Я наблюдал Ашинова. Он держался без развязного высокомерия, свойственного чиновникам, и без того привкуса виновности перед меньшой братией, каким подчас отличаются интеллигенты, чувствующие себя «из господ». Нет, Ашинов держался большаком – главой большого крестьянского семейства, и это тотчас поняли и этому обрадовались пришлые, потому что ведь кто ж из крестьян не понимает необходимости повиноваться большаку, который не тиранствует, а делает так, как ему велят условия работы и мать-природа.

Говорил Ашинов отрывисто и медленно:

– Дело прямое, честное. Легкой жизни не будет, это знайте. Никаких молочных рек и кисельных берегов. Дело тяжкое. Мы там все сами. Оружие есть, потребуется – отобьемся. Но не в этом корень. А главное, ребята, землицы вволю, солнышка вволю. Паши, сей, жни. Только силу не прячь от самого себя.

«Ослабшие» жадно слушали. Я видел их муку: они хотели верить и почти верили, и страшно было и сладко, и они мяли шапки, бормоча свое «известно».

Они были бы не прочь «поспрошать» еще и еще, нешуточное ведь дело, коренной перелом (крестьянская, горемычная осмотрительность), но тут Н.И.Ашинову подали телеграмму.

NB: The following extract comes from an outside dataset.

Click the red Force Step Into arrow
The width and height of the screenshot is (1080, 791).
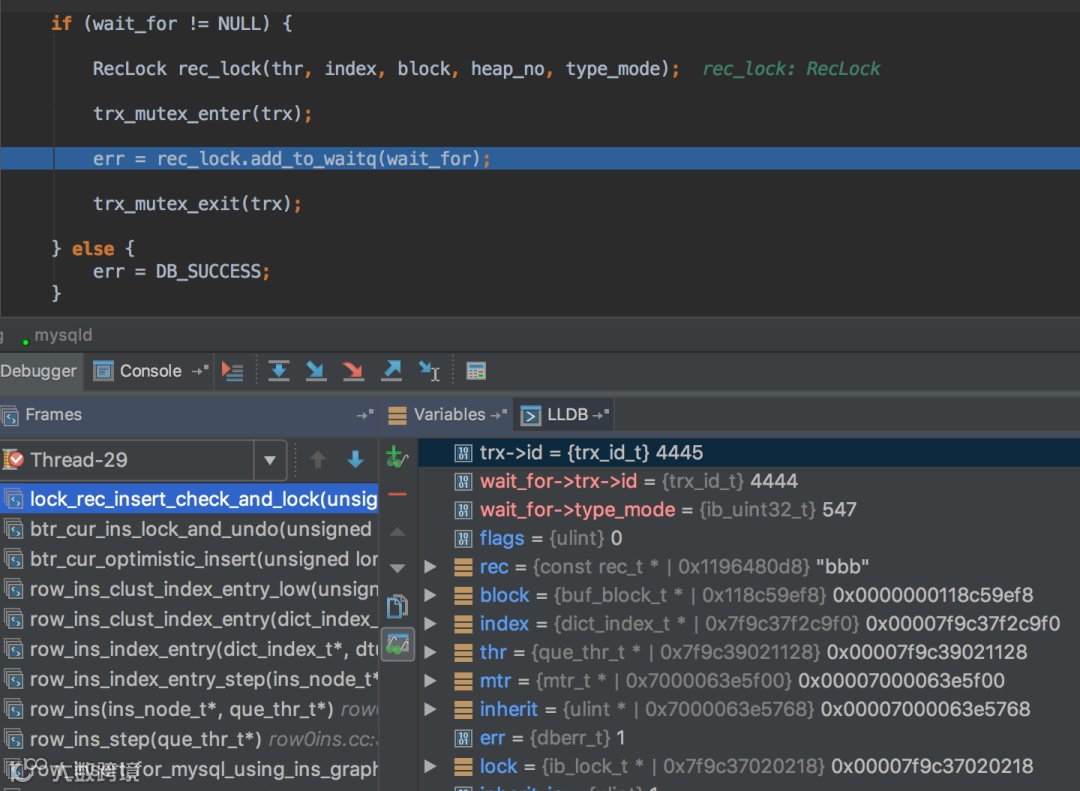pos(353,371)
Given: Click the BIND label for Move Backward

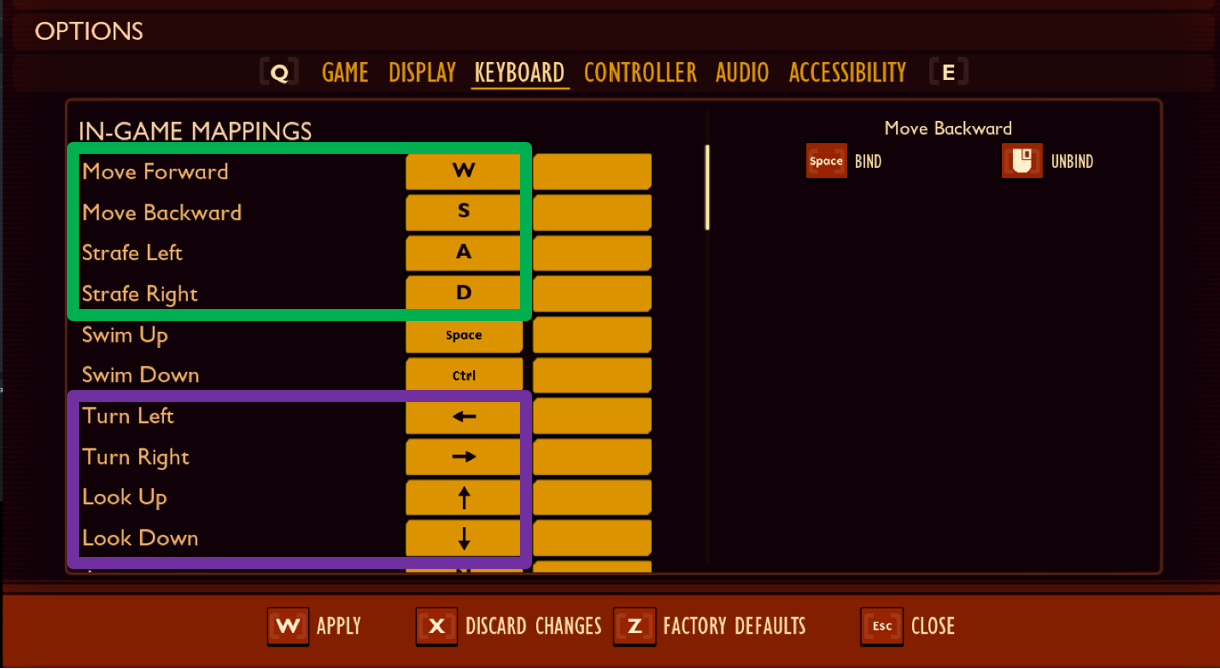Looking at the screenshot, I should [x=866, y=160].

(Невольно скосив глаза, я прочел: кто-то сообщал, что везет «первосортный балык», но «пути нет» – и спрашивал: «Как быть?»)

Атаман, сунув телеграмму в карман, прибавил, обращаясь к добровольцам, чтобы они не горячились, не бросались очертя голову, а наперед все бы хорошенько взвесили, ибо потом, ибо там поздно будет нюнить. Проговорив это, атаман круто, по-военному повернулся и ушел с видом человека, у которого ни минуты.

Да и вправду сборы заканчивались.

Вскоре мы отплыли из Одессы. Без всяких приключений мы доплыли до Константинополя; об этом я уже писал.

Теперь продолжаю мысленное путешествие, совершенное наяву несколько лет назад.